Larger-scale Formalization

and

Natural language reaoning

Iterative formalization


					flowchart LR
					  P[(Problem)] --> reasoning[Reasoning by LLM]
					  reasoning --> pf[(Theorem and Proof)];
					  L[(Literature)] --> pf;
					  ans[(Notes/Answers)] --> ocr[OCR and formatting];
					  ocr --> pf;
					  pf --> |LLM|struct[(Structured JSON text)];
					  struct --> form[Autoformalization];
					  form --> lean[(Lean code)];
					  lean --> elab{Elaborate};
					  elab --> |Success|done((Done));
					  elab --> |Error|error((Fix error));
					  elab --> |Sorries|sorry((Fix Sorry));
					  sorry --> |Gap|P;
					  error --> |Details|pf;
					  error --> |Try again|form;
				  
  • We can start with a problem statement, a theorem in the literature or handwritten notes/answers.
  • We generate a text, then structured JSON by LLM.
  • This is translated to Lean programmatically and elaborated, with errors used to iterate.

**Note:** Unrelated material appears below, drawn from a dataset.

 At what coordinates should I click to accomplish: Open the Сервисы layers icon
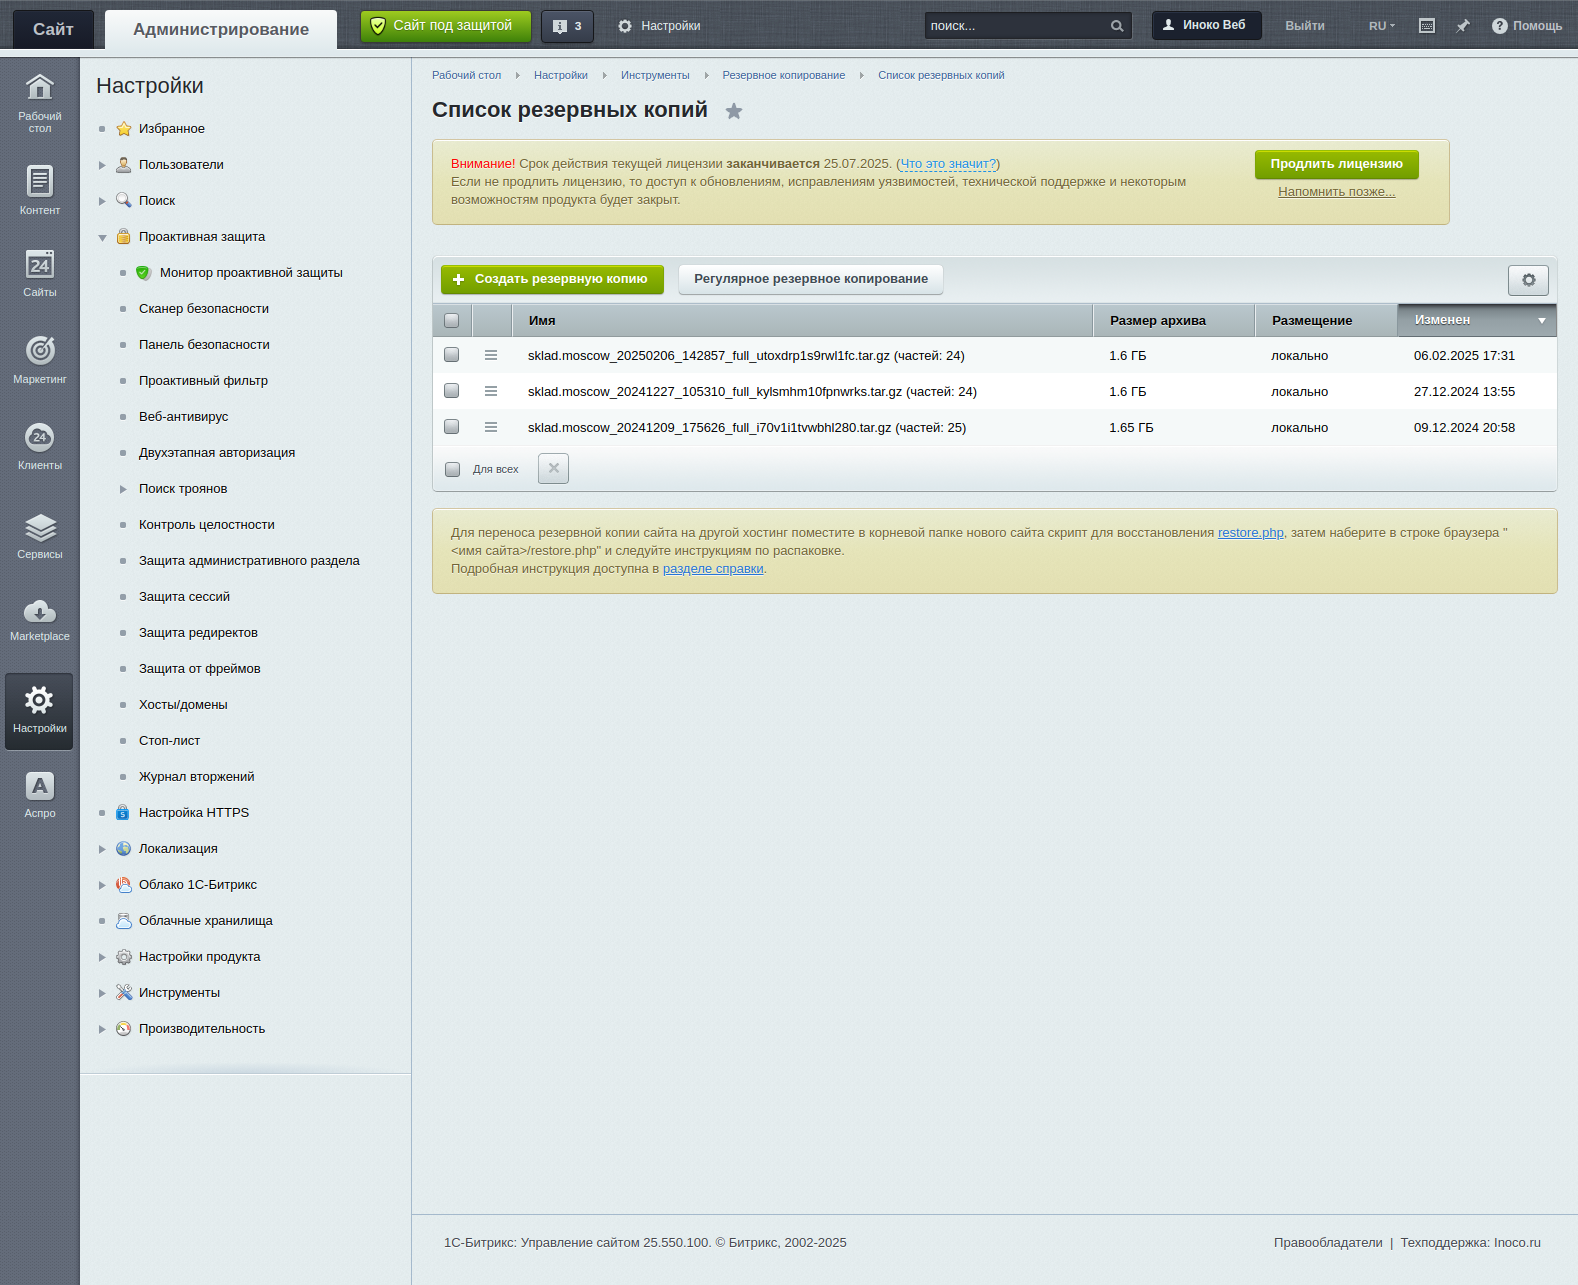click(x=39, y=530)
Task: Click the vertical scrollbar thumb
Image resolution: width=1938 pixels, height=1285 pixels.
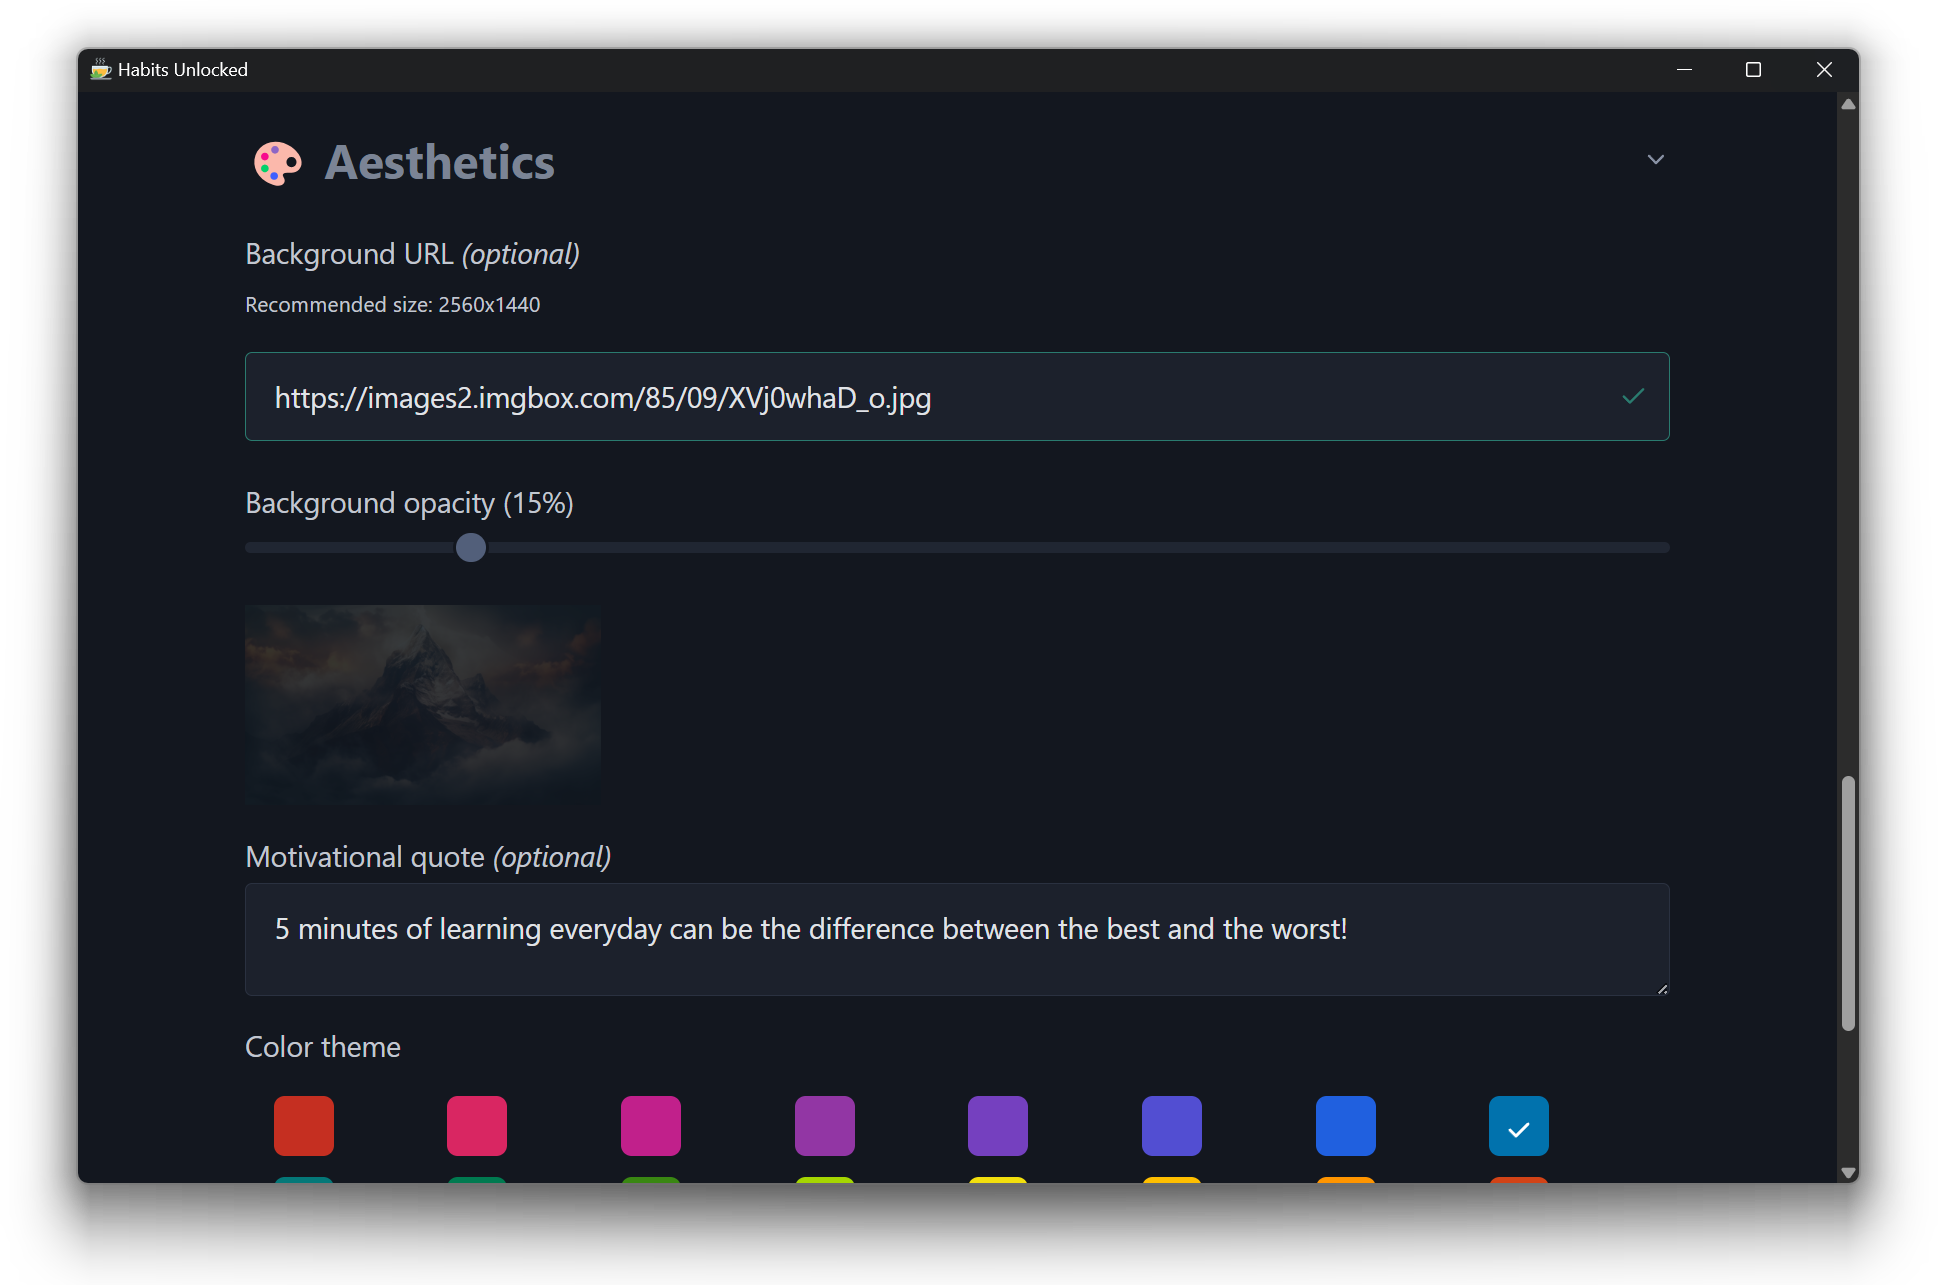Action: click(1848, 902)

Lean code via Structured Proofs

  • A language model is used to translate text to a JSON format with detailed instructions, with each object having a type field as "definition", "theorem", "assumption", "assertion" etc.
  • We translate theorems and assertions into statements including their context built from assumptions, lets etc and purge duplicates.
  • Assertions within a proof become have tactics.
  • Proofs end with (or consist of) a call to the Aesop search tactic with appropriate configuration; including "known results" and fallback to sorry.
  • My work has depended on:
    • Collaborators: Anand Rao Tadipatri, Ayush Agrawal, Navin Goyal, Ashvni Narayanan (phase 1); Anirudh Gupta, Vaishnavi Shirsath, Ajay Nair, Malhar Patel, Sushrut Jog (phase 3).
    • Compute/Models: Microsoft's Accelerating Foundation Model Research program; Google's Research credits; DST-FIST funding.

Hopes and Plans

  • Fix code generation.
  • Improve translation at sentence and proof level.
  • Handle issues regarding toolchains and embeddings to make using LeanAide straightforward.
  • Tasks and prompts to autoformalize at a larger scale by decomposing, summarizing etc.
  • Add commands for a Lean project to be better suited for AI and software assisted mathematical discovery.